Physics and nerve:
This child of the Midwest never surfed.
If—if—the waves got big enough on Lake Michigan, one might have some fun body-surfing, and I have some hazy memory of someone sometime with a board somewhere on the beach, but as big a lake as Lake Michigan is, it ain’t the ocean.
Now, water skiing, that I could do, though usually on one of the smaller (and warmer) lakes in the area. And I’ve gone jet skiing, which (like snowmobiling) is stupid and polluting and a lot of fun.
Anyway, I always thought of surfing as tossing oneself into a tidal wave like this, and I wondered how the hell anyone could do that. It was as if the waves were magic and the surfers, magicians.

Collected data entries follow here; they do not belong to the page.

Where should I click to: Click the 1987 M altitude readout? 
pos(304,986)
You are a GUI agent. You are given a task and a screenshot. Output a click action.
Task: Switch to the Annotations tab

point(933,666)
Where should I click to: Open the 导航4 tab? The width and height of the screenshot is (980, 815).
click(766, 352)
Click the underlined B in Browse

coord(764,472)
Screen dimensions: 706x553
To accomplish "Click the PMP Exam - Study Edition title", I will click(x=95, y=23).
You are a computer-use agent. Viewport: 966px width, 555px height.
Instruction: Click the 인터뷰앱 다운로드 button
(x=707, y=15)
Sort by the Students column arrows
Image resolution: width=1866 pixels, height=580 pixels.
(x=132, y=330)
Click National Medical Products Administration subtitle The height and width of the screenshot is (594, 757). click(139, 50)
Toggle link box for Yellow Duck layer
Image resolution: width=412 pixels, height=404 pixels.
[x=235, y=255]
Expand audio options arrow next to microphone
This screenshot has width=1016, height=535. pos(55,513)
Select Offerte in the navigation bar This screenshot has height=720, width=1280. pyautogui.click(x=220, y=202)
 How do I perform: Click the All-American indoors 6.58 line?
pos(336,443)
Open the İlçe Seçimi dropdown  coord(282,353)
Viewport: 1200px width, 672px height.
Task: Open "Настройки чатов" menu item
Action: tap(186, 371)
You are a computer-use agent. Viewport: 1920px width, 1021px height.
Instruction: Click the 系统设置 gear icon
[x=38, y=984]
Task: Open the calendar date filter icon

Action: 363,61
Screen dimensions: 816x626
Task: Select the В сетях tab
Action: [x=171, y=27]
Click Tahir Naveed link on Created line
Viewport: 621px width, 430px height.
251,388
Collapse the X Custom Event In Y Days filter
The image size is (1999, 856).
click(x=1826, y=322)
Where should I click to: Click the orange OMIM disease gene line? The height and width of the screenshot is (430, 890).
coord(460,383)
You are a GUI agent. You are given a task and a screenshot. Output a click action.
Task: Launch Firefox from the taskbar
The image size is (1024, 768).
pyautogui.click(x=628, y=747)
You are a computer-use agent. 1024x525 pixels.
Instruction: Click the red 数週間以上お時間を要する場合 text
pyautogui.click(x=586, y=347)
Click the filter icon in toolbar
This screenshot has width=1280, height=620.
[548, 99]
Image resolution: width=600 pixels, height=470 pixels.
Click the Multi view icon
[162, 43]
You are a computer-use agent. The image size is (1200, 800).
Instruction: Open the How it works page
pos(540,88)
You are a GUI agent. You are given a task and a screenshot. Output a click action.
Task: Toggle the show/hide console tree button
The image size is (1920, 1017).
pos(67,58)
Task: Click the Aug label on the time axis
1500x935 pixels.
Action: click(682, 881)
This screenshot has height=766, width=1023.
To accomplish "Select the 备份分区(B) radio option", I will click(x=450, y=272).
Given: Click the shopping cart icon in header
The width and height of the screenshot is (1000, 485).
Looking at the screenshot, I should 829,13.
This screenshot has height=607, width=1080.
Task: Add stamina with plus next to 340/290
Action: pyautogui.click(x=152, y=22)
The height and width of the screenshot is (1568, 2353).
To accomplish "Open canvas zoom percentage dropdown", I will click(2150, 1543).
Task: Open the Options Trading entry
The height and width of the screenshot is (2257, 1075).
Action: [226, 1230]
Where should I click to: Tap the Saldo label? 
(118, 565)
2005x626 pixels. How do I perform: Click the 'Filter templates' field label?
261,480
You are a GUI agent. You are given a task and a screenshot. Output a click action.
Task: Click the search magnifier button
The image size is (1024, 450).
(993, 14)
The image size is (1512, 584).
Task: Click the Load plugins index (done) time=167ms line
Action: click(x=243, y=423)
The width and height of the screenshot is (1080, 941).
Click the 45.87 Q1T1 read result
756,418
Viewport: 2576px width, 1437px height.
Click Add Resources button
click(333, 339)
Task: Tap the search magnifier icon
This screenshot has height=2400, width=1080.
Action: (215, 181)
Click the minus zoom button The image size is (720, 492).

I never considered that most surfers are not sliding down forty-foot walls of water, but are happily dinking about in six or ten foot waves, working themselves up to 15 or maybe 20 foot waves. Maybe they get a chance to crouch through a tube, but most are probably just trying to let it ride.
I could do that. Hell, there are places to surf in parts of Queens and out on Long Island, with waves big enough to get up and small enough for an old newby like me to give ‘er a try.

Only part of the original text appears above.